Margot Neal (MN) croit pour sa part qu’elle a du pouvoir. Il y a trois ans, elle n’aurait pas pu en dire autant, en raison de l’administration en place dans son musée. Mais dix ans auparavant et plus récemment, elle a occupé des fonctions qui lui ont permis d’influencer les décisions ; elle ne se sent plus marginalisée. Au début, dix-sept personnes d’origine autochtone travaillaient dans son musée, puis ce nombre a baissé progressivement jusqu’à trois individus. MN précise que lors d’une consultation sur les orientations muséales, ils ont dû se mobiliser pour revendiquer une plus juste représentativité. Aujourd’hui, il y a treize autochtones au sein de son institution. Au départ, ces gens se voyaient octroyer des positions sans trop de pouvoir ; aujourd’hui il y en a à tous les niveaux : services éducatifs, conservation, administration, sécurité, etc.

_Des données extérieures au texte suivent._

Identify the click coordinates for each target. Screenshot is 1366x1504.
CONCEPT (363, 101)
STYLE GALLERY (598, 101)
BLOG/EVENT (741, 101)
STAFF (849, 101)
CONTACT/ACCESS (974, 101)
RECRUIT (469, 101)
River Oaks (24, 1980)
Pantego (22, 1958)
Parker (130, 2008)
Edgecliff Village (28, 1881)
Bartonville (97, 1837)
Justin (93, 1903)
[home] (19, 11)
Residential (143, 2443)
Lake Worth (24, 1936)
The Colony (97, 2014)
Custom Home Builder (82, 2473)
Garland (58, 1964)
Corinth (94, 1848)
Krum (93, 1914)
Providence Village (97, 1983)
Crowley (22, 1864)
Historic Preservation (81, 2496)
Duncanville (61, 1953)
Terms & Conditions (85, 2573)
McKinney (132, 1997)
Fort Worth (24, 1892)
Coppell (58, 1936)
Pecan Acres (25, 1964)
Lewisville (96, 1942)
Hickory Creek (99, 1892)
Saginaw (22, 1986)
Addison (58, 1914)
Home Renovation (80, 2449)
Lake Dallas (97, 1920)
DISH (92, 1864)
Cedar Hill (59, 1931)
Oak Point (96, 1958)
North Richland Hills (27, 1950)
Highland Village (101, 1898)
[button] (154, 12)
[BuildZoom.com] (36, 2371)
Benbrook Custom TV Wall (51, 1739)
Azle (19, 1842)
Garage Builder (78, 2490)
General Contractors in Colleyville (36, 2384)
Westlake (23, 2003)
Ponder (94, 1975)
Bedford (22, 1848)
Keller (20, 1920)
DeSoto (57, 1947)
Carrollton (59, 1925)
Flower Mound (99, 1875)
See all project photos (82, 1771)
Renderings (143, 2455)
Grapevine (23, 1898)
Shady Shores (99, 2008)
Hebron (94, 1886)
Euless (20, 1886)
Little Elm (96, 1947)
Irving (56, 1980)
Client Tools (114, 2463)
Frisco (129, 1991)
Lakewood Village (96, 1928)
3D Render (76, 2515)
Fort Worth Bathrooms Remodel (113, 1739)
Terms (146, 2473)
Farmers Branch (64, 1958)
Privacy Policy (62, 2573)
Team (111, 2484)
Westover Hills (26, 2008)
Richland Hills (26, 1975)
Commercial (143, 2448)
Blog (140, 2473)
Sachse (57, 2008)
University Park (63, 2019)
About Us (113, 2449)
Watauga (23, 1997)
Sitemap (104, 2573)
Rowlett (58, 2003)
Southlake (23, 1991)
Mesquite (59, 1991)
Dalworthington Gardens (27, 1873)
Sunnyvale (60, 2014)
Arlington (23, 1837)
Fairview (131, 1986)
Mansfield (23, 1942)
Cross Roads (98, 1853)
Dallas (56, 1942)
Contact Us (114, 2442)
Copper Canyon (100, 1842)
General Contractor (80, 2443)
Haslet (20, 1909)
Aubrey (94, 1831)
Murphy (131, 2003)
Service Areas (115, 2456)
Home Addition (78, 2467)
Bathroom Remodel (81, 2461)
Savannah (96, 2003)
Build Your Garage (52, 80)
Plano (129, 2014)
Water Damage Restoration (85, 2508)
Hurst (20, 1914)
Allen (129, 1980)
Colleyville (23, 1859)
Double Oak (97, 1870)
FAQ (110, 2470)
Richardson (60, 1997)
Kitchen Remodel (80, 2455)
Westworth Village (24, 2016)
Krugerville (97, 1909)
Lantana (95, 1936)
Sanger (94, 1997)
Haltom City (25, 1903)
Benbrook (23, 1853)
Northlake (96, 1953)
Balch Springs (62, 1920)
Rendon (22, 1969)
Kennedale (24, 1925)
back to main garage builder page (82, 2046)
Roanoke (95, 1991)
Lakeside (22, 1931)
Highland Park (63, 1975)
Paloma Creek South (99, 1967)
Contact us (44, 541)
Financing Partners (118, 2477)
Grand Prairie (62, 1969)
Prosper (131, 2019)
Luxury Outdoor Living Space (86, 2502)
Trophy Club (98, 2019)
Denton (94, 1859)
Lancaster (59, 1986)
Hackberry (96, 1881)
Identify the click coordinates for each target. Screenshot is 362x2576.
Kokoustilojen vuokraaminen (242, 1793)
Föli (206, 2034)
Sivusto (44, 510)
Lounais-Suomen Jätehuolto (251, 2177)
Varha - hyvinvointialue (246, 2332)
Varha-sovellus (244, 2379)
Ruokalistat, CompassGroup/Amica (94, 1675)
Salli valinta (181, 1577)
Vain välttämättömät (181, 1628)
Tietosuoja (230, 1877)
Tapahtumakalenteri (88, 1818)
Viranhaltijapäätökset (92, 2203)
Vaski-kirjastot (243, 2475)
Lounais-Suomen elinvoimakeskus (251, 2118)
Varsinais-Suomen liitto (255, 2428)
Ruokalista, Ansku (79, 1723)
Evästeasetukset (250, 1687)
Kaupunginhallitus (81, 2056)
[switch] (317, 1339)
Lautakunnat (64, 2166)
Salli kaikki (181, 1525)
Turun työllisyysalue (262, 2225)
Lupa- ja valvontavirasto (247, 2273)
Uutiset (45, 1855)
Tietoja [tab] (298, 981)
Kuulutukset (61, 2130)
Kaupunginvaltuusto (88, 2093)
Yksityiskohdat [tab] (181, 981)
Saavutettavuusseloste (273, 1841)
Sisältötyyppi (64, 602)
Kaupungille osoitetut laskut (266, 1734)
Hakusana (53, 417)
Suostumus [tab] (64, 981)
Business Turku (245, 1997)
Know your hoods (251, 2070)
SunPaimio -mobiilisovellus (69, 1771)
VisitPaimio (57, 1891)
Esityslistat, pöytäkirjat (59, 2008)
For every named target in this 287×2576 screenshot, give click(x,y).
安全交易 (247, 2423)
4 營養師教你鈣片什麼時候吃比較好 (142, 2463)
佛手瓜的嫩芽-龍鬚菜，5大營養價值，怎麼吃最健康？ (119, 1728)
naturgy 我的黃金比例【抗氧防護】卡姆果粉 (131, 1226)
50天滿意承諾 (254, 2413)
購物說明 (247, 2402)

Après ce témoignage, MN mentionne qu’aujourd’hui elle travaille dans le premier musée en Australie qui a pour vocation de montrer l’art des autochtones vu par les autochtones. Cela ne s’est pas fait sans difficulté puisque l’interprétation de l’histoire de l’Australie n’est pas la même pour les autochtones et pour les allochtones. Au début, les expositions ne présentaient qu’un discours colonialiste, mais avec le temps, à la suite de consultations, une place a été donnée à la parole autochtone. De l’avis de Judy Watson, lorsque ce musée était en construction, il y avait un premier ministre plutôt à droite, qui a refusé les politiques positives envers les autochtones pendant les quinze années où il a été au pouvoir. À l’époque, il y a eu de grosses discussions autour des budgets et de la résistance et protestation. MN renchérit :

Dès son ouverture, l’exposition actuelle a suscité beaucoup d’animosité chez les politiciens conservateurs et le gouvernement. Elle a été très contestée puisque, avant, l’histoire officielle de l’Australie racontait une colonisation pacifique. L’exposition raconte plutôt une histoire de massacre et c’est une exposition financée par le gouvernement, dans un musée d’État. C’est la première fois dans un espace public que des mots comme « guerre », « conflit », « massacre » étaient lus par les gens du public – qui n’ont pas bien réagi puisque les seules guerres auxquelles ils pouvaient penser, c’était les guerres mondiales officielles.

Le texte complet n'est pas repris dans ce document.